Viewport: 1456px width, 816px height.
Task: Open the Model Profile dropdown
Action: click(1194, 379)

_ _ _ _ _

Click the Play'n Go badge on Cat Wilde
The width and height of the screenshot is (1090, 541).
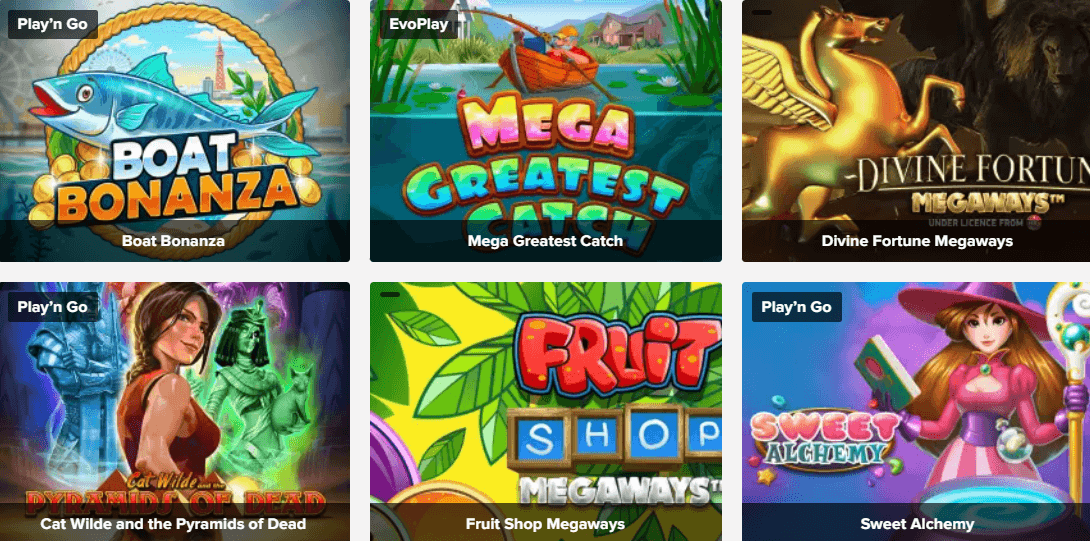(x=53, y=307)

_ _ _ _ _

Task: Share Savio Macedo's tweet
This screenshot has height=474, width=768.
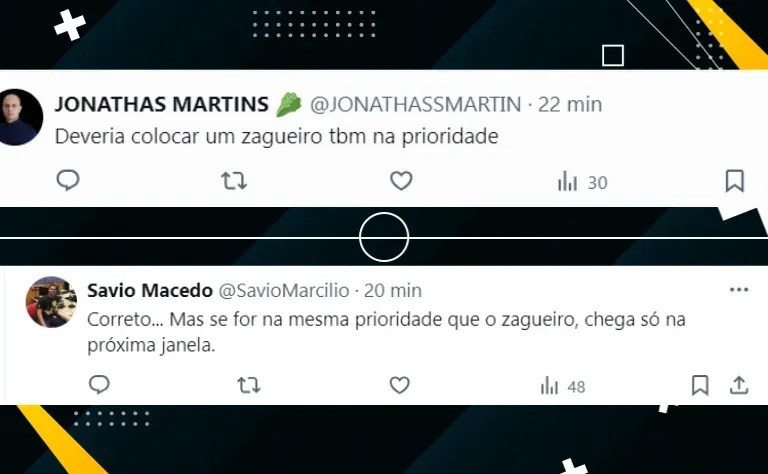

_ _ _ _ _

_EXERCISE REQUIREMENTS_:
Reproduce exactly the section above that begins at the line containing "Task: Share Savio Macedo's tweet" and ends at the line containing "This screenshot has height=474, width=768.", leaving out all other lines.

_ANSWER_:
Task: Share Savio Macedo's tweet
This screenshot has height=474, width=768.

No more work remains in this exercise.